(Excerpt from a dataset)
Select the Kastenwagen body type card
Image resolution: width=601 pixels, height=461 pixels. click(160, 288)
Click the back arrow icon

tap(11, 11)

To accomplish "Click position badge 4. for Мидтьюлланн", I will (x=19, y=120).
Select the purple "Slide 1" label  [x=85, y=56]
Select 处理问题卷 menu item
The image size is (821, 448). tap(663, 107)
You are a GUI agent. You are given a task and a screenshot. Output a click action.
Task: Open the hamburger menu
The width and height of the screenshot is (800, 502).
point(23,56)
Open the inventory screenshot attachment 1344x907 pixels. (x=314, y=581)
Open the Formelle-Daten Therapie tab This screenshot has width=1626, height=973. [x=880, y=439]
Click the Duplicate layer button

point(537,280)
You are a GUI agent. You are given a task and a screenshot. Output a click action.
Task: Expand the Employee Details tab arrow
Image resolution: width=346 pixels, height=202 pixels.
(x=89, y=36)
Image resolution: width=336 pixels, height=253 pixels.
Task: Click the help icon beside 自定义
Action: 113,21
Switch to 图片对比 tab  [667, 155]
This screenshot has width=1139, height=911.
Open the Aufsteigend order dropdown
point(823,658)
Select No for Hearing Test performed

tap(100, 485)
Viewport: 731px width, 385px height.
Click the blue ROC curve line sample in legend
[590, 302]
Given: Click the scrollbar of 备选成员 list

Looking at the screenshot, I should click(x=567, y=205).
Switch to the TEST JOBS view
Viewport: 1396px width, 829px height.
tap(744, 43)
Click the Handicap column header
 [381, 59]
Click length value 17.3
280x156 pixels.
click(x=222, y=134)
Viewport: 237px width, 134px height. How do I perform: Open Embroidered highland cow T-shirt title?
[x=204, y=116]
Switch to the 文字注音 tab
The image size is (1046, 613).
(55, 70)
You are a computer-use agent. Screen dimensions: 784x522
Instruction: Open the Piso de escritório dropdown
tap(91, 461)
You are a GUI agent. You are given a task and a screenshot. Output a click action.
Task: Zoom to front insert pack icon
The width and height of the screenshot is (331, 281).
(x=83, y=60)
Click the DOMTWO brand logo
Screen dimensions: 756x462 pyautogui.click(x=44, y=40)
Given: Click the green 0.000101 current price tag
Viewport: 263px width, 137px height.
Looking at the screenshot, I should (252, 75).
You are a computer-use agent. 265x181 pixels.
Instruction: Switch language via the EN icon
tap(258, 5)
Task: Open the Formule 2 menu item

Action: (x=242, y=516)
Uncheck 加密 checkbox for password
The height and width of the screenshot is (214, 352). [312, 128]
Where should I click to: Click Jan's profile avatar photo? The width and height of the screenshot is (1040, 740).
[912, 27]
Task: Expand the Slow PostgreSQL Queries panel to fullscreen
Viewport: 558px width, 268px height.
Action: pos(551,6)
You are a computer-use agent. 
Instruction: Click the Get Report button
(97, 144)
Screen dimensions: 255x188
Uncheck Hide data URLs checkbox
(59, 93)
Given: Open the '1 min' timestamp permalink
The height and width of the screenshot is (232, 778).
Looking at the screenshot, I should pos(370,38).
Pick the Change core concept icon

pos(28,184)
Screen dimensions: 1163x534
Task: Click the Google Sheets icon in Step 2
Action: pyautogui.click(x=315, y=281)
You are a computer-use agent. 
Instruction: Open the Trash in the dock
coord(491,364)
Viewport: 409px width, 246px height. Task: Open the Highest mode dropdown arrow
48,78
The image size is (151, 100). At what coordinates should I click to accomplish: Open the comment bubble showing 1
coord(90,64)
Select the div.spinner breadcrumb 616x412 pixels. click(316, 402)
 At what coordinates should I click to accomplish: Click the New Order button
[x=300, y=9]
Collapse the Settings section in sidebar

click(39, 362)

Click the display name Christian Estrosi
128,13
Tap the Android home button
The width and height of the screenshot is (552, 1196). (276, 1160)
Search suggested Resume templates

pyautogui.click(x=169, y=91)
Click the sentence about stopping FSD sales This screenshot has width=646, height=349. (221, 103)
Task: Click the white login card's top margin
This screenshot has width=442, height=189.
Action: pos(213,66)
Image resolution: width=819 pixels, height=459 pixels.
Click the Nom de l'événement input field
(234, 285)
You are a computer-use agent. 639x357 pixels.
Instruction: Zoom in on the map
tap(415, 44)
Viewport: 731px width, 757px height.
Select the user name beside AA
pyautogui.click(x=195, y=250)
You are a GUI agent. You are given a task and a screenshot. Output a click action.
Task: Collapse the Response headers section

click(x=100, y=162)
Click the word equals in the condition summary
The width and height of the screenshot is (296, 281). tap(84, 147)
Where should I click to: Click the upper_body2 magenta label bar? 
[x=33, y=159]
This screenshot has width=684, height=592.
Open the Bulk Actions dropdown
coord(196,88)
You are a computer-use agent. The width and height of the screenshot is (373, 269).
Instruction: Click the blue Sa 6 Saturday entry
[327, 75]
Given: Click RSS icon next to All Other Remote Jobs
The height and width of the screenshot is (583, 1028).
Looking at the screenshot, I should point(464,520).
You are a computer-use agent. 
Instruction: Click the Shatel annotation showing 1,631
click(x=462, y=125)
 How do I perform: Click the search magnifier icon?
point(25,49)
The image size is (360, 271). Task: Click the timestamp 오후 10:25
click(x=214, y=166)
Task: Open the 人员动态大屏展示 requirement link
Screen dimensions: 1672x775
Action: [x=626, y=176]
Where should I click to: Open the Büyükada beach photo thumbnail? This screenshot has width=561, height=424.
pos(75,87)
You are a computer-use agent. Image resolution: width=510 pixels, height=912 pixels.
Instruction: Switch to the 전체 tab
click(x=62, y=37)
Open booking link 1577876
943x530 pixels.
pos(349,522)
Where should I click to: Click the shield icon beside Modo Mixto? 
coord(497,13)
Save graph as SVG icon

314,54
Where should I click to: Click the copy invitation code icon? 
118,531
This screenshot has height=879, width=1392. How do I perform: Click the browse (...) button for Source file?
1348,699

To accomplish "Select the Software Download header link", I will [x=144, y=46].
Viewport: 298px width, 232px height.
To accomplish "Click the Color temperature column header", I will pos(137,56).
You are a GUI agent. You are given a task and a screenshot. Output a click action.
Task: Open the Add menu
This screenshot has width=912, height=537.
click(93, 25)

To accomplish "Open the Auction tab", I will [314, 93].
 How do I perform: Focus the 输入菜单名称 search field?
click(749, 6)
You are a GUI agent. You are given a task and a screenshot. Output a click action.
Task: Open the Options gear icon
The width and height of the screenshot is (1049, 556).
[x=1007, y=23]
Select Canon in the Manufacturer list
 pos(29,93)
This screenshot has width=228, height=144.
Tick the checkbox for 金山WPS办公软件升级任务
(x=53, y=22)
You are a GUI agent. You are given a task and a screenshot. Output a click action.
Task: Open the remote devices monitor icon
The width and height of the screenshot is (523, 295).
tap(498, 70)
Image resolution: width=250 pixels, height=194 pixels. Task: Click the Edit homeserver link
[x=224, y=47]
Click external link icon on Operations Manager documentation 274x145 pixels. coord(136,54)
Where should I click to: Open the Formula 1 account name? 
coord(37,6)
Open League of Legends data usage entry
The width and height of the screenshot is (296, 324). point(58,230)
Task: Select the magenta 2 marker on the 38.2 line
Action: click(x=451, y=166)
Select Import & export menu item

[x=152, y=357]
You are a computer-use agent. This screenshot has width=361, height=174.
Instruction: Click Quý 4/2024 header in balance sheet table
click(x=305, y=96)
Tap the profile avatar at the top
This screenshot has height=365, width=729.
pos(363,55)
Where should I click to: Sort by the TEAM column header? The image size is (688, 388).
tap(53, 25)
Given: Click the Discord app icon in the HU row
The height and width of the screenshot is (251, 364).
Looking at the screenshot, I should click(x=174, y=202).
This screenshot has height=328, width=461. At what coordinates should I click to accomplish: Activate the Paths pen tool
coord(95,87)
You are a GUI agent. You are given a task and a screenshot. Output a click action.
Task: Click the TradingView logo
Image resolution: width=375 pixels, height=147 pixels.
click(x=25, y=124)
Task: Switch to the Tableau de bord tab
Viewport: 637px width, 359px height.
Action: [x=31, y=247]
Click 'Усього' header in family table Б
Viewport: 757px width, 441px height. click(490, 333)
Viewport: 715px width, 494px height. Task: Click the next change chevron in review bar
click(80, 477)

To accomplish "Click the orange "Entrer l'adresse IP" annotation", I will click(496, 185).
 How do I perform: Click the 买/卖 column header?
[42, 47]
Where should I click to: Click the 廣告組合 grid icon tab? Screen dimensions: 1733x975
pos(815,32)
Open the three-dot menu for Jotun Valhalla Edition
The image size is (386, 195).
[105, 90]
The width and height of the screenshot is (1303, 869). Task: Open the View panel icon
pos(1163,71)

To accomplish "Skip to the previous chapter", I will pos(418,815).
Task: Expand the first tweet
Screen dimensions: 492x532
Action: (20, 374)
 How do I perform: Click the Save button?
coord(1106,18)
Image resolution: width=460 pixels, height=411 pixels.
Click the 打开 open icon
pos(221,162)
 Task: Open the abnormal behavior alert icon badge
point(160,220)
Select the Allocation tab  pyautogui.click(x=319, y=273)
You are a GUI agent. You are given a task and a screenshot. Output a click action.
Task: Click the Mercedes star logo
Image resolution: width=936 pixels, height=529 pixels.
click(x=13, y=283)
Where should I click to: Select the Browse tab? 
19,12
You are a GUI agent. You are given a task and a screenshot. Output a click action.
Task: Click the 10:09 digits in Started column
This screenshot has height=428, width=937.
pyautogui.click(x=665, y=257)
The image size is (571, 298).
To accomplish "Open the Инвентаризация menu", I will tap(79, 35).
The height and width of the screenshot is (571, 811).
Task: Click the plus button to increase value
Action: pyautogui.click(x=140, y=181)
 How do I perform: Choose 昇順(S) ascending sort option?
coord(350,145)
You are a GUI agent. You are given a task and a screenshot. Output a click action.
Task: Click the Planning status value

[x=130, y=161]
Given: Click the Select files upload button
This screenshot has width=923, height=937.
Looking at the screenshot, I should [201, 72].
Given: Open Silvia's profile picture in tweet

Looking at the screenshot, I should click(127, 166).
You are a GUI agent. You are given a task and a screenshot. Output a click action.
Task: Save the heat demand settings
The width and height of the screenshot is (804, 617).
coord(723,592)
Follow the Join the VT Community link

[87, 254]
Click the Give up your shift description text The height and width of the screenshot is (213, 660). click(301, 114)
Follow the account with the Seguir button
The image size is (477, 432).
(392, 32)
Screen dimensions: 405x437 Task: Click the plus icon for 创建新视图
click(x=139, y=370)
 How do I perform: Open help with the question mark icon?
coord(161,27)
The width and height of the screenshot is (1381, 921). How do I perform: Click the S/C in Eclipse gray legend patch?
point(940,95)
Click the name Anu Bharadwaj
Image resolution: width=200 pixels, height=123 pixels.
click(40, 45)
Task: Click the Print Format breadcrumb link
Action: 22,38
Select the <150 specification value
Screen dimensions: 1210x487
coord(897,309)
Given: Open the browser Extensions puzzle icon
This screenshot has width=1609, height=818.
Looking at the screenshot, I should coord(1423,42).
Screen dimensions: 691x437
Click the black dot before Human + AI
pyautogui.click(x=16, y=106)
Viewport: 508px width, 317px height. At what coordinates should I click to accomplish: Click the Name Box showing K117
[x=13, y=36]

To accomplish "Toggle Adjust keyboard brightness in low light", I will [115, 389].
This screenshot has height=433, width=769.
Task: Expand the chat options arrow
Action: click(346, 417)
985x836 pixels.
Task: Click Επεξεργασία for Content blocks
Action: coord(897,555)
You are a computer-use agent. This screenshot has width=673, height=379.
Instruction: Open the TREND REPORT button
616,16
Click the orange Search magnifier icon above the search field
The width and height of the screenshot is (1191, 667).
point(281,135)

_Directions_.
Filter the records above down to every line that contains the string "Expand", and copy each of those lines.

_Finished task_.
Task: Expand the Employee Details tab arrow
Task: Expand the Slow PostgreSQL Queries panel to fullscreen
Task: Expand the first tweet
Task: Expand the chat options arrow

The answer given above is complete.